== DIRECTION ==
Copy out every line of the entries from the line containing "Task: Click the last filled progress block" down to the end of the entries, raising each click coordinate by 21 and keeping every other line unchanged, screen dimensions included. Omit the pictures from your copy.

◇ ◇ ◇ ◇

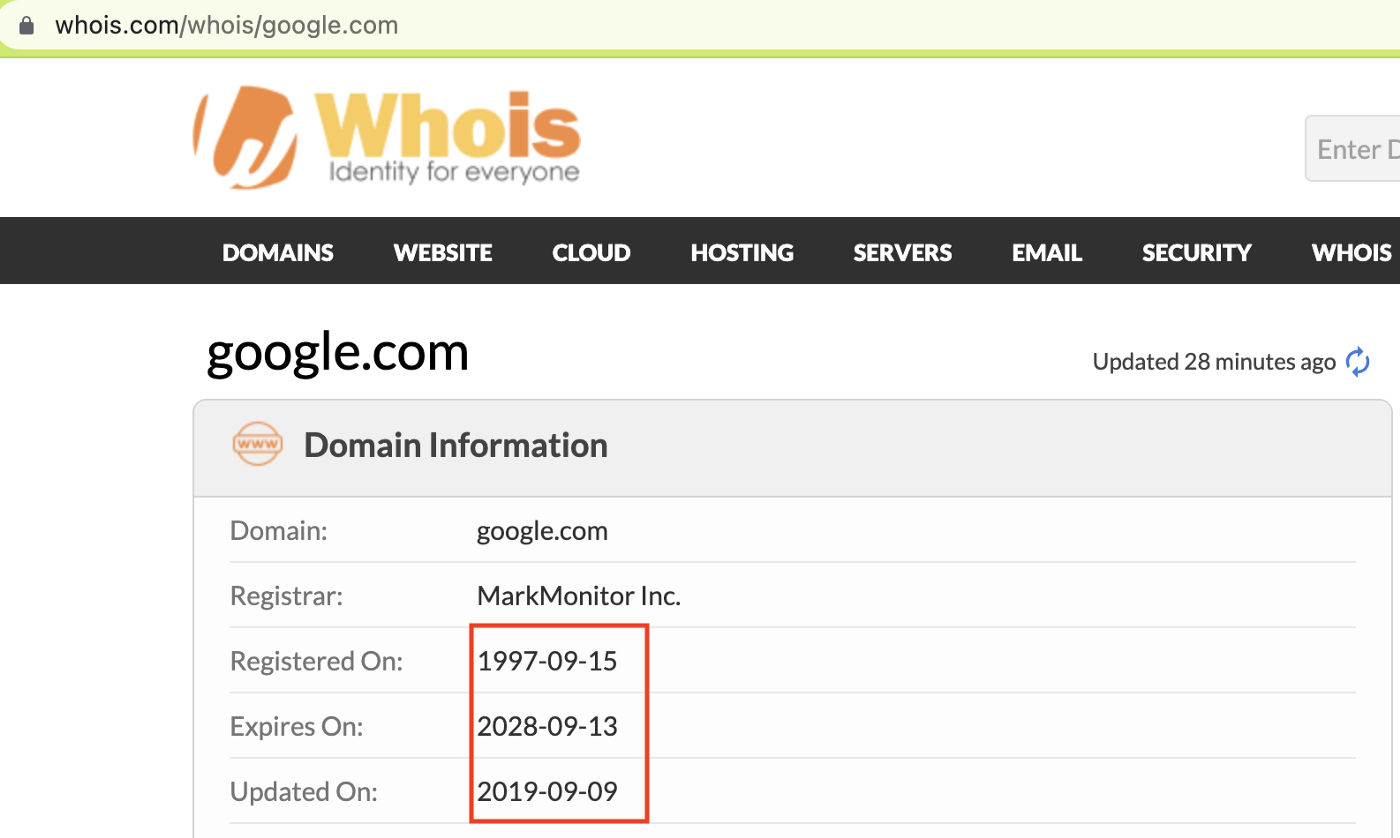Click the Whois logo

[385, 135]
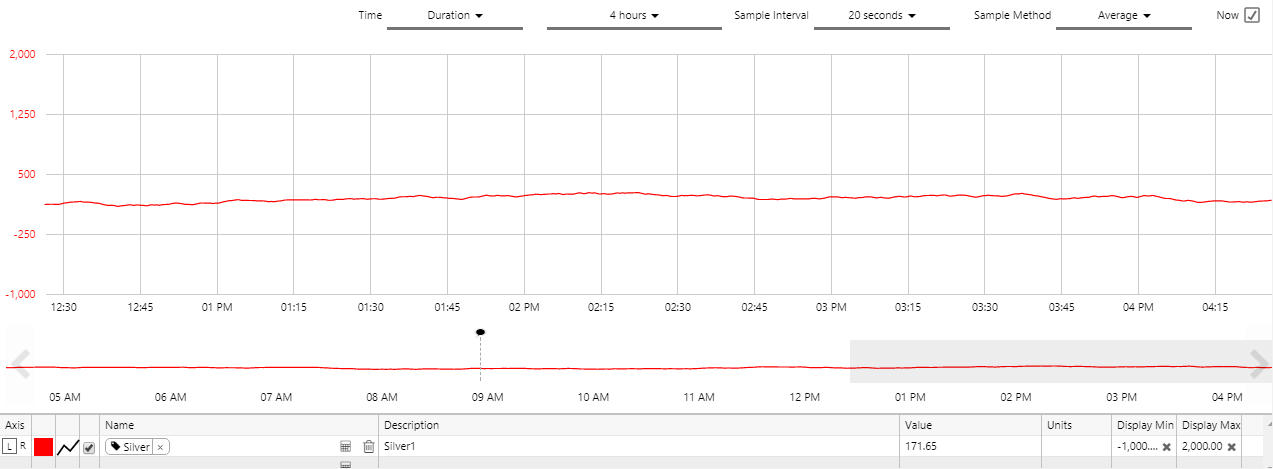Open the Duration time mode dropdown
Image resolution: width=1273 pixels, height=469 pixels.
(x=455, y=16)
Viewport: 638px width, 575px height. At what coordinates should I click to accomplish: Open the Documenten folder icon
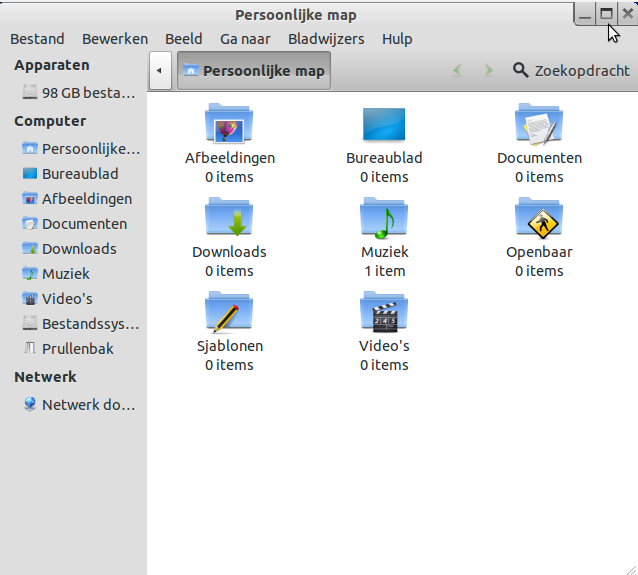tap(539, 124)
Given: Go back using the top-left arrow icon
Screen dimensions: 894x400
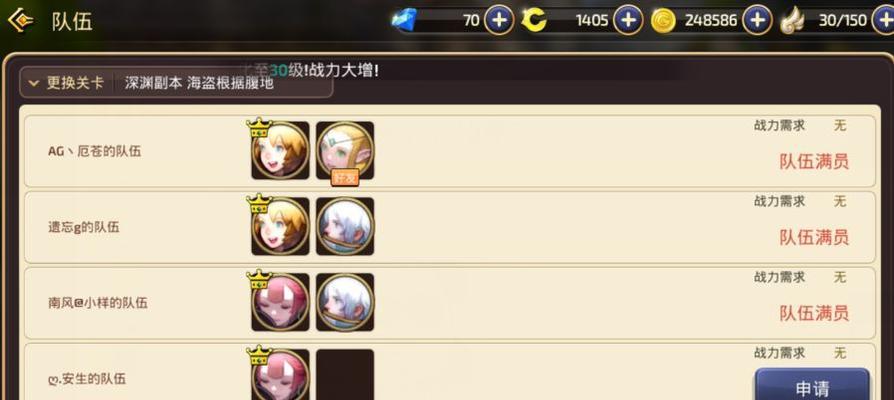Looking at the screenshot, I should point(20,21).
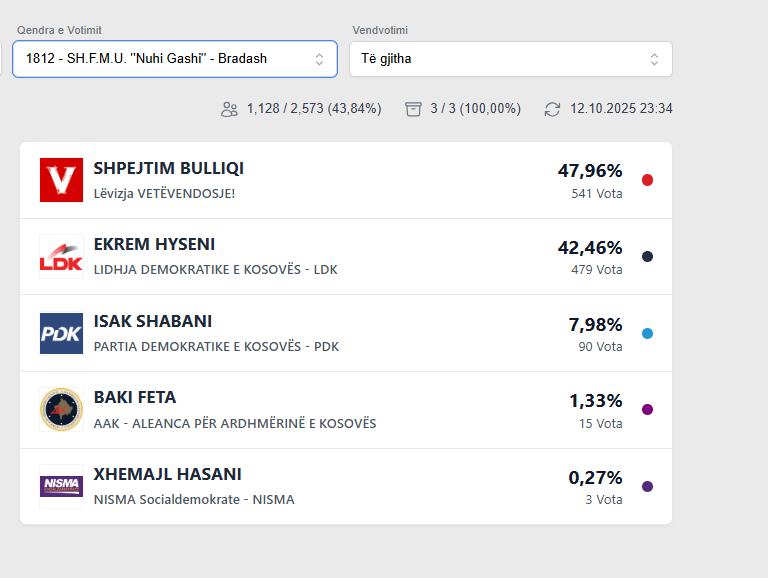Select candidate name EKREM HYSENI

(x=154, y=244)
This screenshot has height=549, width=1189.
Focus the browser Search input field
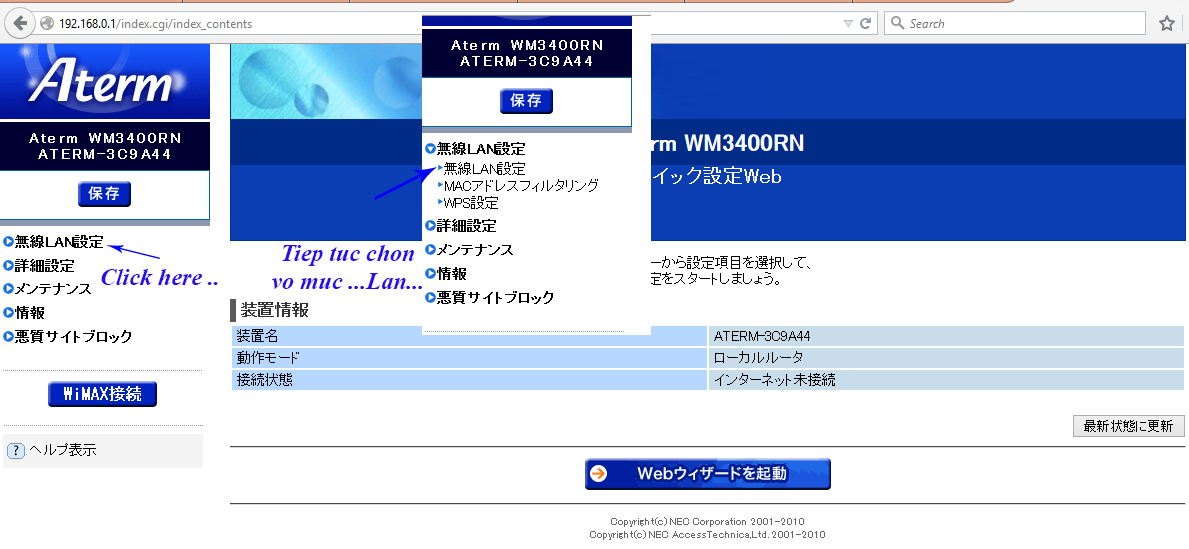tap(1020, 23)
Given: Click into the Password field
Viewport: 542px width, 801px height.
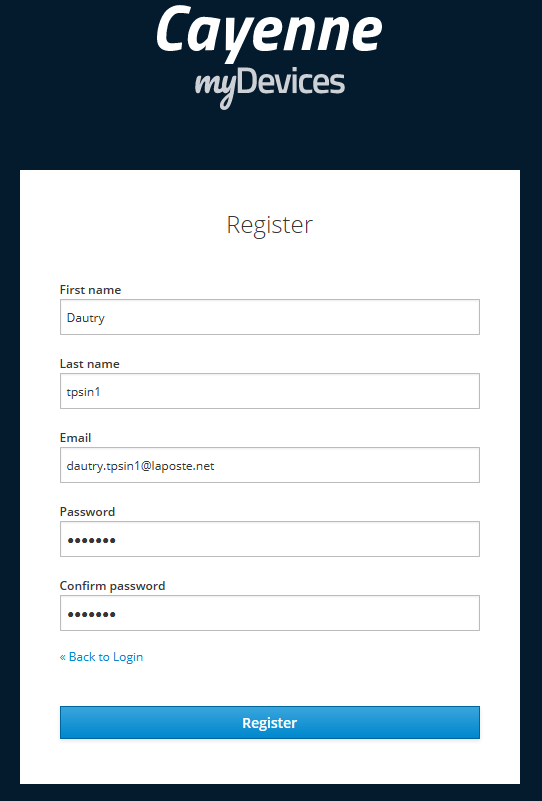Looking at the screenshot, I should (270, 539).
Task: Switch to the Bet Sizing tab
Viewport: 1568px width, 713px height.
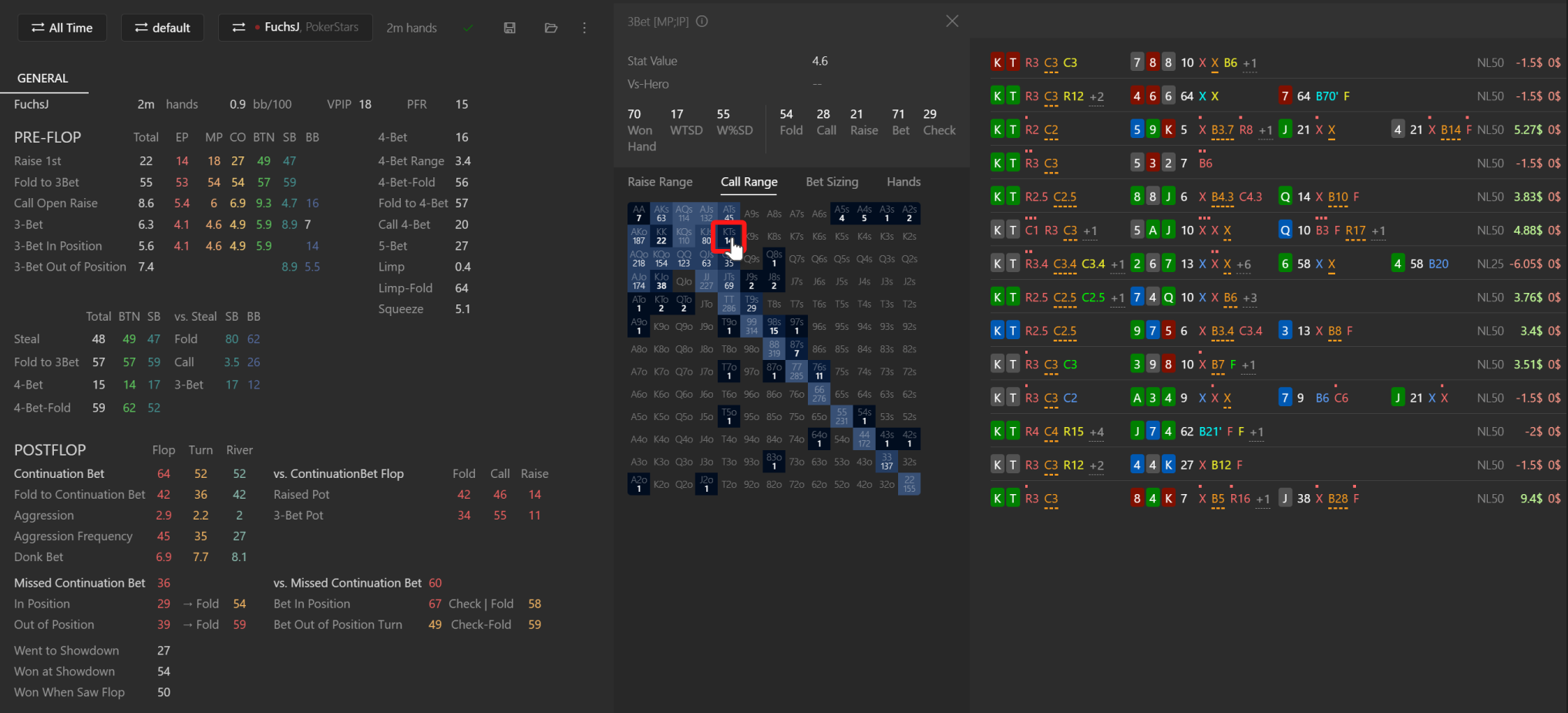Action: (x=832, y=182)
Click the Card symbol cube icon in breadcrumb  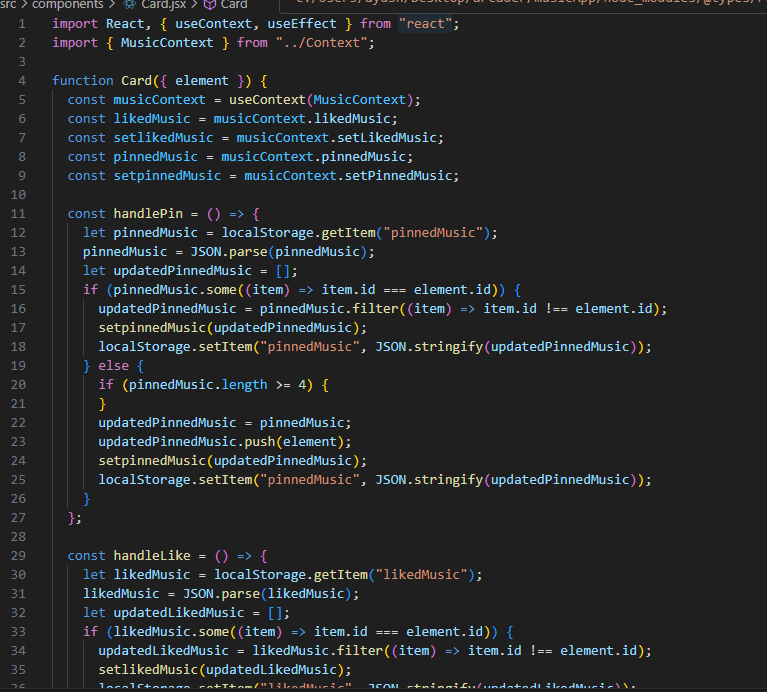tap(210, 5)
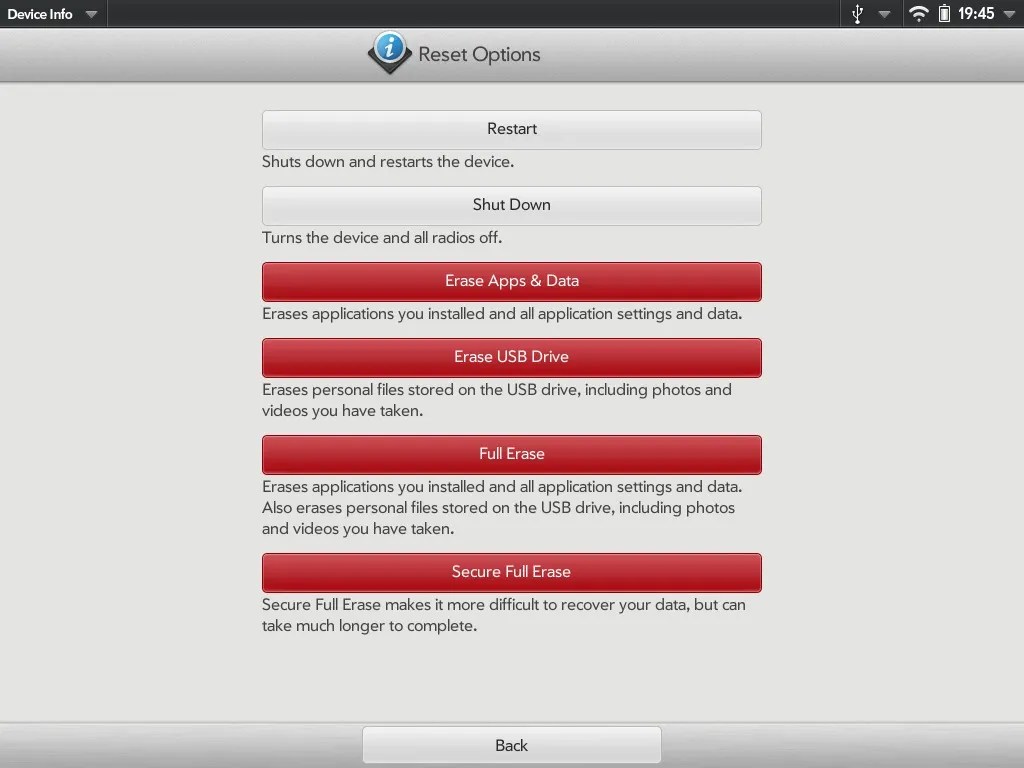Tap the description under Erase USB Drive
Viewport: 1024px width, 768px height.
click(x=497, y=400)
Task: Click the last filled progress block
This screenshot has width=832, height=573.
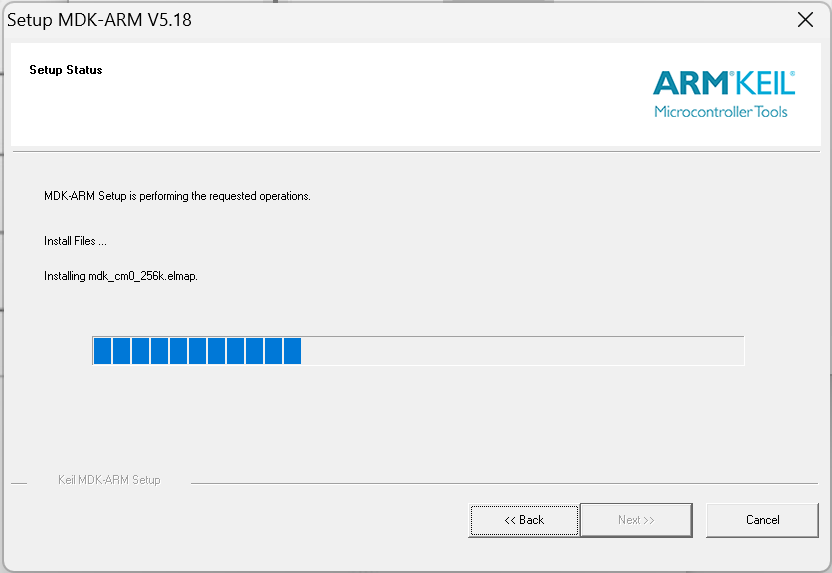Action: click(292, 351)

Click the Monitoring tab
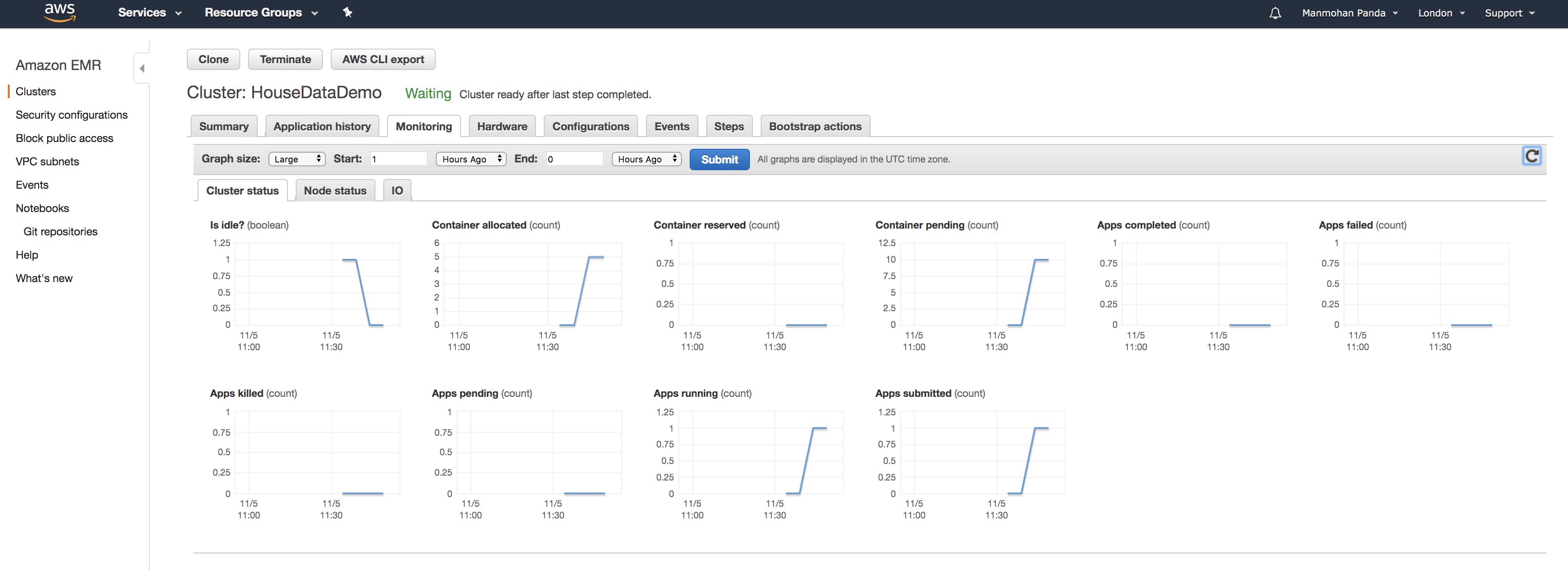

◇ ◇ ◇ ◇

== TASK SOLUTION ==
Task: Click the last filled progress block
This screenshot has width=832, height=573.
Action: click(313, 372)

Click the Monitoring tab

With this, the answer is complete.